ГЛАВА 2. ШПАГИ НАГОЛО
Услышав это имя, герцог де Рипарфон, до сих пор вмешивавшийся, выступил вперед.
— Вы сказали, если не ошибаюсь, что вы — Эктор-Дьедонне де Шавайе, маркиз де Шавайе?
— Так точно.
Герцог поклонился.
— Мое имя — Ги-Филипп-Анри де Рипарфон, герцог де Рипарфон.
Солдат в свою очередь отвесил поклон..
— Посему, — ответил он, — я имею честь быть вашим троюродным братом.
И повинуясь законам утонченной вежливости, царившим в те времена, два молодых человека поклонились друг другу вторично.
Пораженный услышанным и увиденным, друг Рипарфона, так необдуманно желавший позабавиться его тростью, скрестил руки и остался недвижим.
— Признаюсь, я не ожидал, — произнес Рипарфон, — вдруг получить удовольствие встретить одного из моих родственников в подобном месте и…
Видя, что Рипарфон заколебался, Эктор, улыбаясь, закончил:
— И в подобном наряде?
— Ну, не отпираюсь, — продолжил герцог. — Знаете, я имею привычку говорить, что думаю. Так вот, не скрою, что прежде чем публично признать в вас одного из моих родственников, хотел бы получить соответствующие доказательства.
— Стало быть, вы мне не доверяете?
— Милостивый государь, я всегда смотрел на все, что относится к достоинству нашего рода, очень серьезно. Я горжусь своим именем и не желаю его компрометировать. Вы, правда, кажетесь честным человеком, но я вас, по-моему, не оскорбляю. Ведь моя вполне понятная осмотрительность должна бы послужить вам доказательством, насколько я дорожу теми, кто состоит со мной в родстве.
— Да к тому же, — вскричал его друг с хлыстиком, — мы живем в такое время и в такой стране, где всякие шатаются по полям, охотно выдавая себя не за тех, кто они есть, и пользуясь тем, что им не принадлежит. Совсем недавно я встретил в Шамбери одного мошенника, выдававшего себя за принца, уж не помню для какой надобности. Так мне пришлось его отстегать, чтобы заставить признаться, что он просто лакей и что весь род его был таким же в течение, по крайней мере, десятка поколений.
Солдат взглянул на него, улыбнулся и снова обратился к герцогу.
— Я сам достаточно горд, — ответил он, — чтобы не понять и не извинить за проявление истинной гордости. А теперь, раз уж вы, герцог, хотите иметь доказательства, вы их получите. Первое. Вспомните, что одна урожденная Рипарфон вышла замуж за моего деда, а одна урожденная Шавайе стала супругой одного из Рипарфонов. Вы являетесь, как я предполагаю, внуком первой из них, я — внуком второй, и мы дети двоюродных братьев. Второе. Однажды наши отцы встретились друг с другом.

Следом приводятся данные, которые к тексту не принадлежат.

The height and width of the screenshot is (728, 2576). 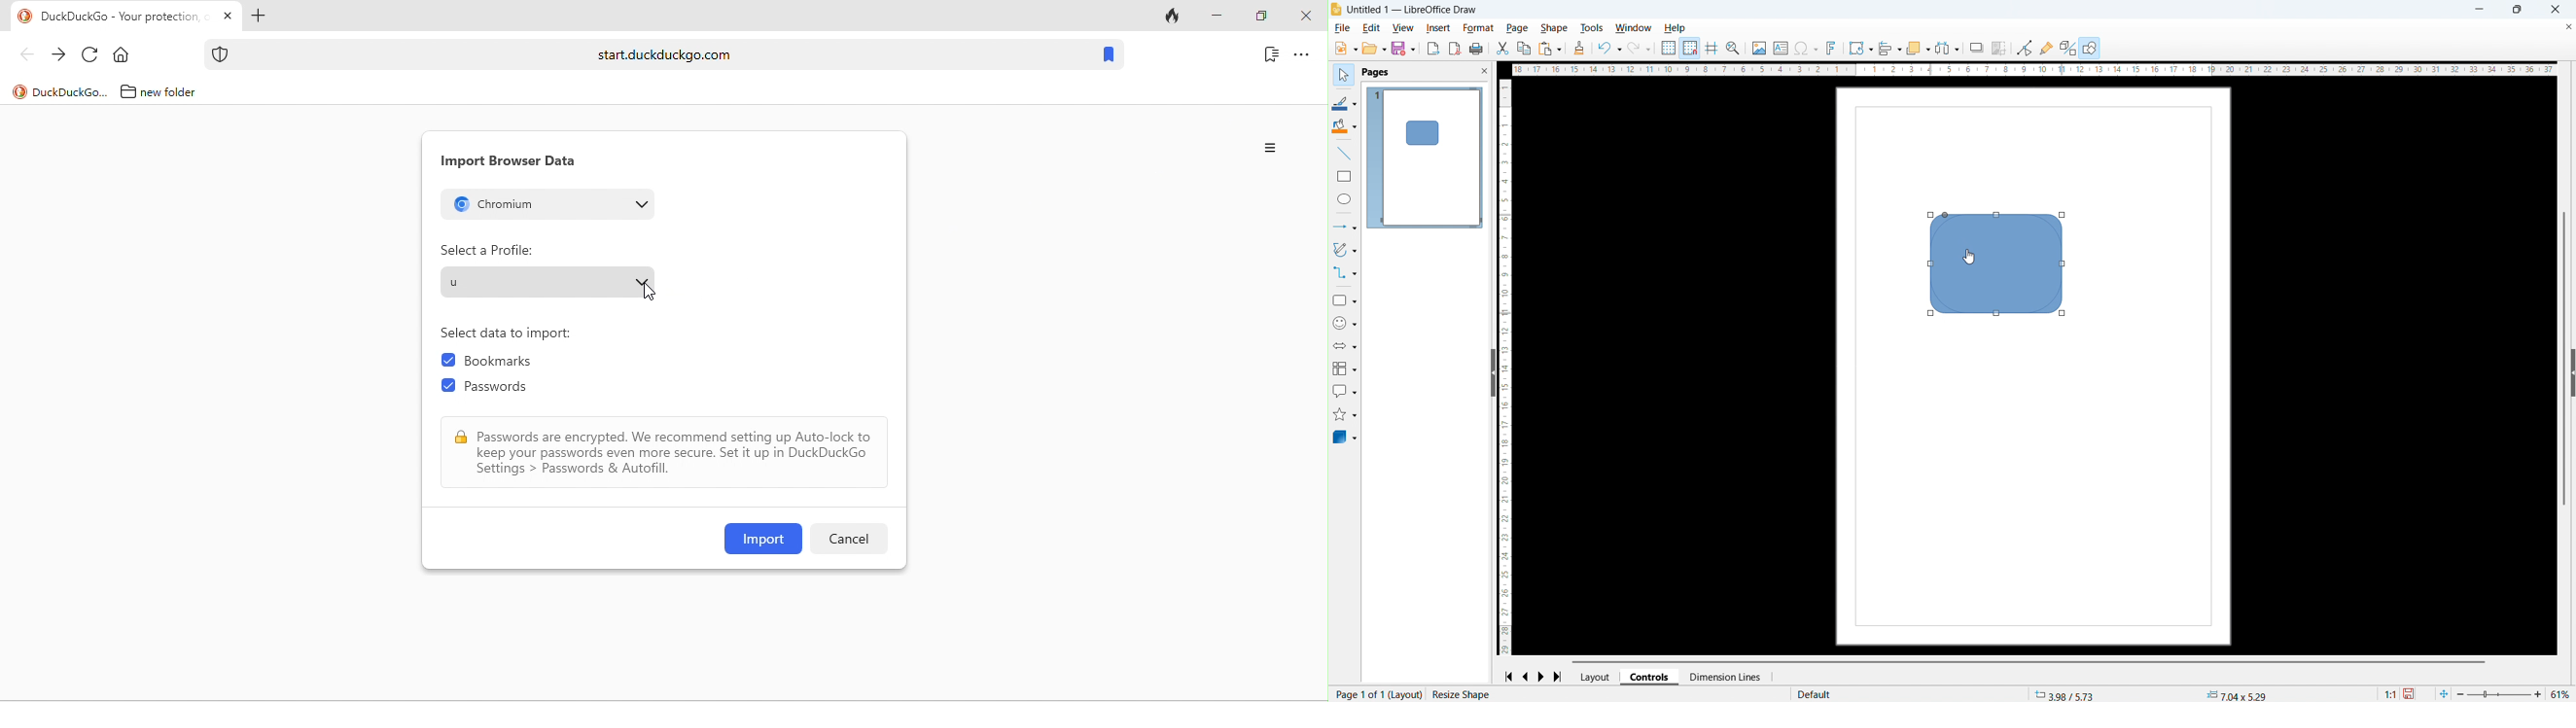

Было это во Вьенне, в провинции Дофине, лет двенадцать назад. Вы, возможно, помните маленького шалуна, скакавшего, как бешеный, на жеребенке, да так, что он чуть не разбил себе голову о стену.
— Ну как же, помню, — перебил его герцог, — хорошо помню. До сих пор вижу глубокую рану, которую он сделал себе на лбу. Еще бы чуть — и он не вынес бы удара…
— Так взгляните, сударь, — в свою очередь прервал солдат, отбрасывая прядь волос, скрывавшую глубокий шрам.
— Довольно, маркиз, — ответил герцог, — как только я стал слушать ваш рассказ, воспоминания нахлынули на меня. Ваша мимика, ваш голос, взгляд, — все напоминает мне прошлое, которое я слишком скоро забыл. Простите ли вы мне это?
Герцог раскрыл объятия, и двое молодых людей обнялись по обычаю того времени.
— Теперь, кузен, позвольте мне представить вам моего друга, графа Поля-Эмиля де Фуркево.
Молодые люди вежливо раскланялись. Но тут де Фуркево взглянул на Эктора и произнес:
— Мне кажется, я проявил невежливость минуту назад, обойдясь с вами чересчур грубо.
— Признаться, я тоже так думаю, — ответил тот.
— Так докажите же, маркиз, что вы и в самом деле забыли мою опрометчивость. Извлеките-ка, пожалуй, на пару минут ту огромную шпагу, за которую по-прежнему держитесь.
— Именно это я и хотел вам предложить.
— Да вы что, господа!.. Одумайтесь! — вскричал герцог.
— Но почему же, — возразил Эктор, — ведь граф говорил несколько…ну скажем, свободно, и я отвечал ему тем же. Знакомство состоялось лишь наполовину, и надо его довершить.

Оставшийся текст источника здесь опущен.